Based on the statistical results related to the inputs, their sensitivity can be identified. The smaller the coefficient of variation (CV) of an input, the more sensitive the input. Figure 9 indicates the order of sensitivity of the inputs. Accordingly, inputs Q2, Q3, and Q1 with CV values of 1.94%, 2.57%, and 3.18%, respectively, have the higher sensitivity, implying very small changes in the histograms of these three points. Inputs D1, Sh3, and Sh2 with CV values of 78.14%, 65.08%, and 60.48%, respectively, have the lower sensitivity. Table 3 shows the CV and the most likely values of all inputs. Knowing the most likely value of each input is important in evaluating the performance of the uncertainty analysis algorithm. Figure 10 shows the comparison of the observed data and the most likely values estimated by the SCEM-UA algorithm. According to Fig. 10 the SCEM-UA algorithm overestimated the inputs of W1, W2, W3, D3, Sh1, Sh2, Q2, and Q3 and underestimated the inputs of D1, D2, Sh3, and Q1. The most likely values of the selected inputs simulated by the SCEM-UA algorithm were compared with the observed data and their relative errors are shown in Table 4. It can be observed that the maximum relative error (15%) is related to the percentage of shade for the second point/location. Thus, it is suitable to use the SCEM-UA algorithm for evaluating the uncertainties of the HFLUX inputs.

Figure 9
figure 9

Order of sensitivity of the inputs quantified by the CV values.

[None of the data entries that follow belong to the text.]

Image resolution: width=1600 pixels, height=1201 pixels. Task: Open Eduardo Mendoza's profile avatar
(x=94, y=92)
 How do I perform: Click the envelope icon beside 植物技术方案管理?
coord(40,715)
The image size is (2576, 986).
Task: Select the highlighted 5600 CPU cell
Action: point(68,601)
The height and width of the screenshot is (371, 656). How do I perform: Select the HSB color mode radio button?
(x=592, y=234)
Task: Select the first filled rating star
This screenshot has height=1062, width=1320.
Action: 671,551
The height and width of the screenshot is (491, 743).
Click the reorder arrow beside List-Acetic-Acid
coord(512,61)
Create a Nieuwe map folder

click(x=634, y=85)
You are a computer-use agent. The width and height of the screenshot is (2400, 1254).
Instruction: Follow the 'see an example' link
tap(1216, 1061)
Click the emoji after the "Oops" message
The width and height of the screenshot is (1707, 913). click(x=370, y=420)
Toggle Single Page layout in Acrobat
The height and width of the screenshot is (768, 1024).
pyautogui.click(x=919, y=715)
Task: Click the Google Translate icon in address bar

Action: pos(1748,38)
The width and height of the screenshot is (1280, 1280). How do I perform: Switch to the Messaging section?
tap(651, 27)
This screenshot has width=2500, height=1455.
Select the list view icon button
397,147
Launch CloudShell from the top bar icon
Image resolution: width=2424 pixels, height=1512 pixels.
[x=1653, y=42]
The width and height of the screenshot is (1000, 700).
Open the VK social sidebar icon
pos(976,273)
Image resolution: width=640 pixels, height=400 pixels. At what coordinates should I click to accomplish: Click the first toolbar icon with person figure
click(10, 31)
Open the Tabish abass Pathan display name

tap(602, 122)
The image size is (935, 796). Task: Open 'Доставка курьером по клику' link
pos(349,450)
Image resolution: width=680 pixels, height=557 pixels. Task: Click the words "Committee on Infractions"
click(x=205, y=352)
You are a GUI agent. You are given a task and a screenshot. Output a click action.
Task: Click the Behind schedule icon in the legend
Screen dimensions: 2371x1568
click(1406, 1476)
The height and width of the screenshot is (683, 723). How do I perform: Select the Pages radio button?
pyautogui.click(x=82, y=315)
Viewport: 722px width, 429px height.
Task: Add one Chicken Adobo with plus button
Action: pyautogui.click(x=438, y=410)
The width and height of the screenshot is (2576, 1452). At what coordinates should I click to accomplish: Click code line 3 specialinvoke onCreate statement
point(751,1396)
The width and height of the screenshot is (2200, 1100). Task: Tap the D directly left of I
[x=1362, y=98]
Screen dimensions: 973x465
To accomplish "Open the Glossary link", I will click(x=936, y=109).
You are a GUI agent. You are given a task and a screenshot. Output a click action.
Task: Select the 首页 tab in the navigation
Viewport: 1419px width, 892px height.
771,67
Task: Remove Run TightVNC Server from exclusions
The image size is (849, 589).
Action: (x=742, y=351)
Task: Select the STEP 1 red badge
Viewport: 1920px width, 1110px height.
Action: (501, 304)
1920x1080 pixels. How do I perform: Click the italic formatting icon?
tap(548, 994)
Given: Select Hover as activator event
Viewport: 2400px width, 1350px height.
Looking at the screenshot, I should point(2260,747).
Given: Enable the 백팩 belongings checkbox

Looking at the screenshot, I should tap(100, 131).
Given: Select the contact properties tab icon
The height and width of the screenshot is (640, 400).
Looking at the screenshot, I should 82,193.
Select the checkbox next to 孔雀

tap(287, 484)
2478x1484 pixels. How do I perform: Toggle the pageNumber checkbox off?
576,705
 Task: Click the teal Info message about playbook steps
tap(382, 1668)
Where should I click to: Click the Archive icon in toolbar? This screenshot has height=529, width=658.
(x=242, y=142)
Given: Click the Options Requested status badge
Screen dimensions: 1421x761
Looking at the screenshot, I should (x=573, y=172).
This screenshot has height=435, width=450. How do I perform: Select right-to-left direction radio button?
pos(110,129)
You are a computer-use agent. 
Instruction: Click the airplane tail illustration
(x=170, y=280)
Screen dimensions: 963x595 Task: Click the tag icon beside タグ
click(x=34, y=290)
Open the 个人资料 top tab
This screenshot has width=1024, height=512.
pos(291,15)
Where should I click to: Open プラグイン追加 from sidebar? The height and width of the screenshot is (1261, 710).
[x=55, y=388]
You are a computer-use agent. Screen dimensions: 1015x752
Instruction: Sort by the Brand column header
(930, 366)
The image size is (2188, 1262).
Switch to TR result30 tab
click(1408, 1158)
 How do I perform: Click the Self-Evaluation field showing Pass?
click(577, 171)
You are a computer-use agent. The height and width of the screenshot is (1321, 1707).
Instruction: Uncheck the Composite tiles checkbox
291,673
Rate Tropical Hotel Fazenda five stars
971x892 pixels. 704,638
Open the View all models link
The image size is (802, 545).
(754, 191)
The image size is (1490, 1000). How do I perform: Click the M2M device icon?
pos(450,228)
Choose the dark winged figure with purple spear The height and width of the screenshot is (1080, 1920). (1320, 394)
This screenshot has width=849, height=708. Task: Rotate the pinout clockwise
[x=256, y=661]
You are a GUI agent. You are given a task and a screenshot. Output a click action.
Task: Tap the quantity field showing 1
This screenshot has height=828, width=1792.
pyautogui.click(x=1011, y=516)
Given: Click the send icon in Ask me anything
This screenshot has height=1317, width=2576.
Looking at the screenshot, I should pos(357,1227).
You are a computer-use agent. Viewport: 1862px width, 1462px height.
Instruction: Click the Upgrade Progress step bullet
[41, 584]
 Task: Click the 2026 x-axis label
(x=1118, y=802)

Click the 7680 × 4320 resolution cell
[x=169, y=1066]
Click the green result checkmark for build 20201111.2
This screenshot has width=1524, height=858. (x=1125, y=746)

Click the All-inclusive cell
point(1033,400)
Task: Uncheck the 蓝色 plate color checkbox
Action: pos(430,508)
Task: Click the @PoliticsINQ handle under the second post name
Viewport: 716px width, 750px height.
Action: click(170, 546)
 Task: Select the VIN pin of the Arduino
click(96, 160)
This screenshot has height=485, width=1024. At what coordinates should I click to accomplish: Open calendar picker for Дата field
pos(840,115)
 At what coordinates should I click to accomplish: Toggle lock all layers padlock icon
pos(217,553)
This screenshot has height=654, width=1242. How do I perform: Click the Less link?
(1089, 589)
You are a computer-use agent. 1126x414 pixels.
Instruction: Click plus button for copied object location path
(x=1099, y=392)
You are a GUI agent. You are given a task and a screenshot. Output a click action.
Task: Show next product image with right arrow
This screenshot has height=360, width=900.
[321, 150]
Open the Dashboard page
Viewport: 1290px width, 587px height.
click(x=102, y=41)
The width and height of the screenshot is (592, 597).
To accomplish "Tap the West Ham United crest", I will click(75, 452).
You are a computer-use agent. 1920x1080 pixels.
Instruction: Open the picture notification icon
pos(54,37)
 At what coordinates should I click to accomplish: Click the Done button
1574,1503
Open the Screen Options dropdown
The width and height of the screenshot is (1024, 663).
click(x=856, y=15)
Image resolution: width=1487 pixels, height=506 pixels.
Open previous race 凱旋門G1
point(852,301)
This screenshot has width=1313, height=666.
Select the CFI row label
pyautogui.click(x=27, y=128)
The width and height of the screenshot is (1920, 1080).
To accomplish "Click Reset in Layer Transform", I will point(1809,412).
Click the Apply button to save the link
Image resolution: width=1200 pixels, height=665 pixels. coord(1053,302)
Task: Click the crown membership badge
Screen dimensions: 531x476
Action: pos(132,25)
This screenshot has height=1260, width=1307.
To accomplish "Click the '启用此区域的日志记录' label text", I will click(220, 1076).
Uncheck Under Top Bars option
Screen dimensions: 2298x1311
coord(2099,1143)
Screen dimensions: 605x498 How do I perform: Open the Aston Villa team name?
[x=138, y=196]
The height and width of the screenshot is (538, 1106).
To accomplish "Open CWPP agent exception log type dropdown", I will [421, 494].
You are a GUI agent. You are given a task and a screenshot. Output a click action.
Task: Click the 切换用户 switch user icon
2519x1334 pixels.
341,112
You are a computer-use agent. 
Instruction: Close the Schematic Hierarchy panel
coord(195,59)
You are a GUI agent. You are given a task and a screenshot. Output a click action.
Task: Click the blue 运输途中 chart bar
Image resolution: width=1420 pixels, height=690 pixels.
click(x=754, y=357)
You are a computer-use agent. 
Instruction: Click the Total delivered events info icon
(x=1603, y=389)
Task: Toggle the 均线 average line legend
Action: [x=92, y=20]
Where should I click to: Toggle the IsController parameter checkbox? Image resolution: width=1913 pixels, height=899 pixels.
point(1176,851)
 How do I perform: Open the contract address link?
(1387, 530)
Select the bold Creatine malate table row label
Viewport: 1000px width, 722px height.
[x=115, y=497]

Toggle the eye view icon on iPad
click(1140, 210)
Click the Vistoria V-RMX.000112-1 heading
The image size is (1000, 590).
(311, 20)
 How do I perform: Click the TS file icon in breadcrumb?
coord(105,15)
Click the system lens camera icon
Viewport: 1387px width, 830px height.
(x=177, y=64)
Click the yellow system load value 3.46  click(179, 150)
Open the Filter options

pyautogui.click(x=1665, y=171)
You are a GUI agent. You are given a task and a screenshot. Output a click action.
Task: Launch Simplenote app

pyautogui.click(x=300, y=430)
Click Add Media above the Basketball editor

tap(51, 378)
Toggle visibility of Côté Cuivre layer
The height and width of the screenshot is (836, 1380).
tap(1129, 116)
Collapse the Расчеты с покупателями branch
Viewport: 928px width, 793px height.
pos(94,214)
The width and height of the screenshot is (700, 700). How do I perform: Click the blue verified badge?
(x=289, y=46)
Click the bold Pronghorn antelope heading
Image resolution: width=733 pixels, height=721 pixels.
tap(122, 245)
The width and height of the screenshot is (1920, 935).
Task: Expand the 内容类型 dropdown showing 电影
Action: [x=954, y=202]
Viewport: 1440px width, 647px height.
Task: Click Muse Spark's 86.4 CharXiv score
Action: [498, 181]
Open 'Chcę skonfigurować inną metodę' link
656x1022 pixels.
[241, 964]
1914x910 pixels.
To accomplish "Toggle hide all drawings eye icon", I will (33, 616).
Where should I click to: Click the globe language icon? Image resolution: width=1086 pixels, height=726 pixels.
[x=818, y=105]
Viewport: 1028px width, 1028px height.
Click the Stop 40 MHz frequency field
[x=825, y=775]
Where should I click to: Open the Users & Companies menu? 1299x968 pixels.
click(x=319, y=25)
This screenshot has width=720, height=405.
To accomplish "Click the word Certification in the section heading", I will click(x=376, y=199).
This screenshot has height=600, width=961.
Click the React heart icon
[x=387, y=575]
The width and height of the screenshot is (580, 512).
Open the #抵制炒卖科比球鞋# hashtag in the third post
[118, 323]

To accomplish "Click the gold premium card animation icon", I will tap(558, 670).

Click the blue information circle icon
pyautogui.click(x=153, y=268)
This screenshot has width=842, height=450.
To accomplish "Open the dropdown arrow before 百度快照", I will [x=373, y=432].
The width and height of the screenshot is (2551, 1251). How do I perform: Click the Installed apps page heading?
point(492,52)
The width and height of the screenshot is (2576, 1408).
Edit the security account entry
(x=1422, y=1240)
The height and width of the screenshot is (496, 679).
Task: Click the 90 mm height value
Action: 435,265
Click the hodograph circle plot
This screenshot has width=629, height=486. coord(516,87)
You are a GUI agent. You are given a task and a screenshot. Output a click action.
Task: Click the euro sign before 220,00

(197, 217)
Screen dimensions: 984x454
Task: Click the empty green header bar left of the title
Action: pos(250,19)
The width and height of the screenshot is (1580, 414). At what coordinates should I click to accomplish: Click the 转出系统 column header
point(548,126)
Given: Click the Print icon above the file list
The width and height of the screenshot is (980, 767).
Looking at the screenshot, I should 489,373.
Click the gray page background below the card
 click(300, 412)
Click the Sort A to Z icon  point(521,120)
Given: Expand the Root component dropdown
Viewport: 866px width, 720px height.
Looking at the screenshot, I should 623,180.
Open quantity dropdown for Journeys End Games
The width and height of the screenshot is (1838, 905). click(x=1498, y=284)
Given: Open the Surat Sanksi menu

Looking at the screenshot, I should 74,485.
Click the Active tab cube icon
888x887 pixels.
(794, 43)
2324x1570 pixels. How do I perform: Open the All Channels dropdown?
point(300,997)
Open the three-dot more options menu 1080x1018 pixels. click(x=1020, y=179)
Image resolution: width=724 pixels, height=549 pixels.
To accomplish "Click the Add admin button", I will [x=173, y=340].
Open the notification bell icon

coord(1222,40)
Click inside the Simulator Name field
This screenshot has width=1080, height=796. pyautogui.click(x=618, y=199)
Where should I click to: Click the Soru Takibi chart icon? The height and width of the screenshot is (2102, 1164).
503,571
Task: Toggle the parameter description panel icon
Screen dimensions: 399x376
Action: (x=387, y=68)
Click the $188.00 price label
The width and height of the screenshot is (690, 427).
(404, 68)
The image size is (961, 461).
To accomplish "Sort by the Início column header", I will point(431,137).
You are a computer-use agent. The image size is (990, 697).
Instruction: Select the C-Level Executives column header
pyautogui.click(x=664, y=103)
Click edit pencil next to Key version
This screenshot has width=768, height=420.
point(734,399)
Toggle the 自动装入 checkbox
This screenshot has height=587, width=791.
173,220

Table 3 Coefficient of variation (CV) and most likely values of inputs.
Figure 10
figure 10

Comparison of the observed data and the most likely values estimated by the SCEM-UA algorithm: (a) width, (b) depth, (c) percent shade, and (d) streamflow.

Table 4 Relative errors of the inputs in the SCEM-UA algorithm.

Concluding remarks

This study focused on investigating the uncertainties of the HFLUX model inputs by using the SCEM-UA algorithm. Meadowbrook Creek in the City of Syracuse, New York was selected as an application of the proposed methods. The histograms of the selected model inputs were obtained, based on which the uncertainty of the inputs and their most likely values were determined. Specifically, the width of each histogram indicated the uncertainty of the corresponding input. It was found that the creek depth at the beginning of the study reach with a CV of 78.14% was the most uncertain and thus the least sensitive input. The streamflow at 375 m from the beginning of the study reach with a CV of 1.94% was the least uncertain and thus the most sensitive input. The mean of each histogram indicated the most likely value for the corresponding input. The performance of the SCEM-UA algorithm was evaluated by comparing the observed data and the most likely values from the SCEM-UA algorithm. Based on the comparisons, the streamflow at 375 m from the beginning of the study reach with the smallest relative error (0.03%) was the most accurately estimated input, while the percent shade coefficient at 375 m from the beginning of the study reach with the largest relative error (15%) was the least accurately estimated input. These results demonstrated that the SCEM-UA algorithm was suitable for analyzing the uncertainties associated with the inputs of the HFLUX model.